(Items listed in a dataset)
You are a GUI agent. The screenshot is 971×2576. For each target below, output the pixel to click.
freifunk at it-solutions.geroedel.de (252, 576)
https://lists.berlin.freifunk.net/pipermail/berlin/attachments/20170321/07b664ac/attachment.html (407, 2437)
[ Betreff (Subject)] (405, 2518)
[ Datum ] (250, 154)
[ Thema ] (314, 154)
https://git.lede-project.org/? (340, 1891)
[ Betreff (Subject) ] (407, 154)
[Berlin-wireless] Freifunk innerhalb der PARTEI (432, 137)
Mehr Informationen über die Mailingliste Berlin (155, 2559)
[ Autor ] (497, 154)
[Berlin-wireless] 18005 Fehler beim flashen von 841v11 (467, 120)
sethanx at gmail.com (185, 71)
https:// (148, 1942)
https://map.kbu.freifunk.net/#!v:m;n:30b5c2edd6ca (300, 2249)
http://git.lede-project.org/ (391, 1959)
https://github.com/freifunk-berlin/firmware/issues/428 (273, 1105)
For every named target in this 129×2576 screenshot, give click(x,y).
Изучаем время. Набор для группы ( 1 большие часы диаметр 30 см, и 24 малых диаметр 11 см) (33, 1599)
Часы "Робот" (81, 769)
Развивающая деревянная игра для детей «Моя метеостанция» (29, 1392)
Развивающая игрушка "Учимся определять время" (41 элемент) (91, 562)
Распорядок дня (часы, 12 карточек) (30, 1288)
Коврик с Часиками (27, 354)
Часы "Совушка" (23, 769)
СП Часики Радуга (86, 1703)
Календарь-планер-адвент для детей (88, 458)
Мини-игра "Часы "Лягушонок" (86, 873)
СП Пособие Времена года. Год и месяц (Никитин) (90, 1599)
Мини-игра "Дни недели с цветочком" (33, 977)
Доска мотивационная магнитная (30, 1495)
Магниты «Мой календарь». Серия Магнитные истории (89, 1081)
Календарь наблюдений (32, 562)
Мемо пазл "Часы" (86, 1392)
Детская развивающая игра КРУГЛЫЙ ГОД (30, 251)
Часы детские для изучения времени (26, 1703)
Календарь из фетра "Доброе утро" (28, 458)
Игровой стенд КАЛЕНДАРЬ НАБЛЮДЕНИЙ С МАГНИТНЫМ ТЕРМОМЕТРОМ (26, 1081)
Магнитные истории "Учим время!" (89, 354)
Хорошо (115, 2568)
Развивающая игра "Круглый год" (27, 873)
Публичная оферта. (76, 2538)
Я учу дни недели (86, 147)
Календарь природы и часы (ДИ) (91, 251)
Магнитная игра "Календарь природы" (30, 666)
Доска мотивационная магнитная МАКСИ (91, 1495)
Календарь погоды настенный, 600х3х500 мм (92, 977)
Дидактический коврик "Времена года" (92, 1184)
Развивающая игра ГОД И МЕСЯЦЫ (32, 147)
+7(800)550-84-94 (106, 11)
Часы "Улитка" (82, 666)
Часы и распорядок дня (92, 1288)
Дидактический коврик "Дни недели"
==
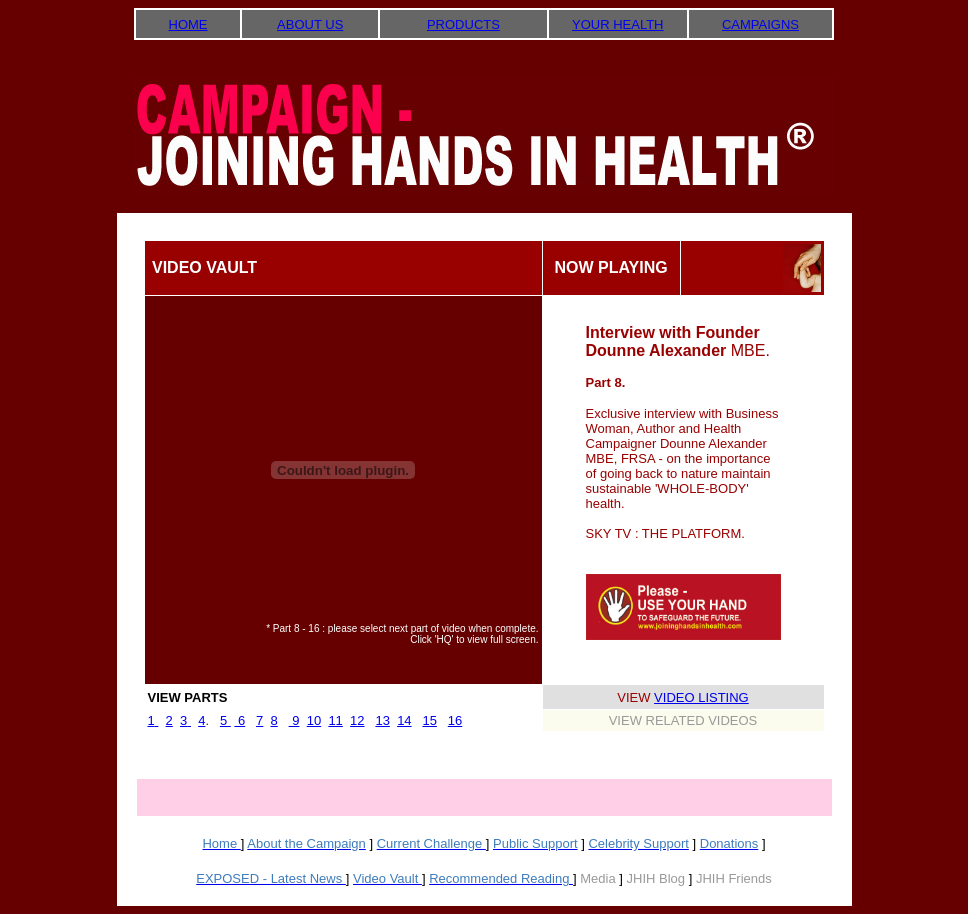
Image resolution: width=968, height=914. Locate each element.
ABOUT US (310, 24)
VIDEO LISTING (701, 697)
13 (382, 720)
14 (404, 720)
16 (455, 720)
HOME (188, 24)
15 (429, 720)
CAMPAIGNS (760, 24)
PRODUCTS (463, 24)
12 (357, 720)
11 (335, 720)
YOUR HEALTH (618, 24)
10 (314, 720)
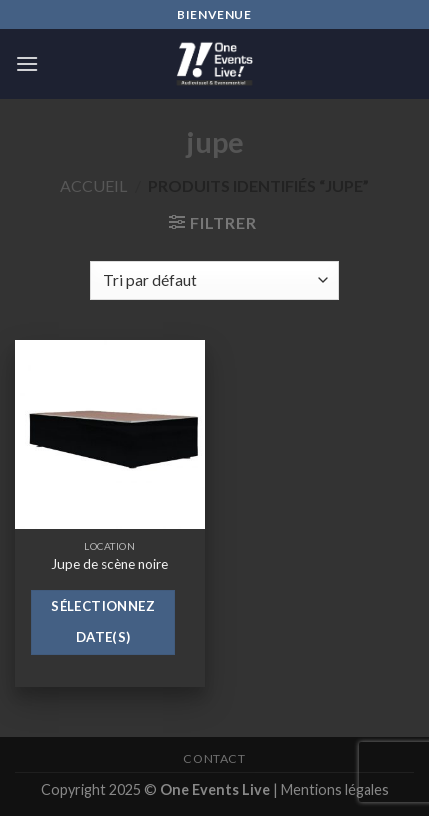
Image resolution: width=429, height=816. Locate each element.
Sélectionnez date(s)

_EXERCISE BRIEF_. Collect every line in the entries above that contains the string "wireless", matching uppercase and lowercase letters exactly.

_FULL RESPONSE_.
[Berlin-wireless] Freifunk innerhalb der PARTEI (432, 137)
[Berlin-wireless] 18005 Fehler beim flashen von 841v11 (467, 120)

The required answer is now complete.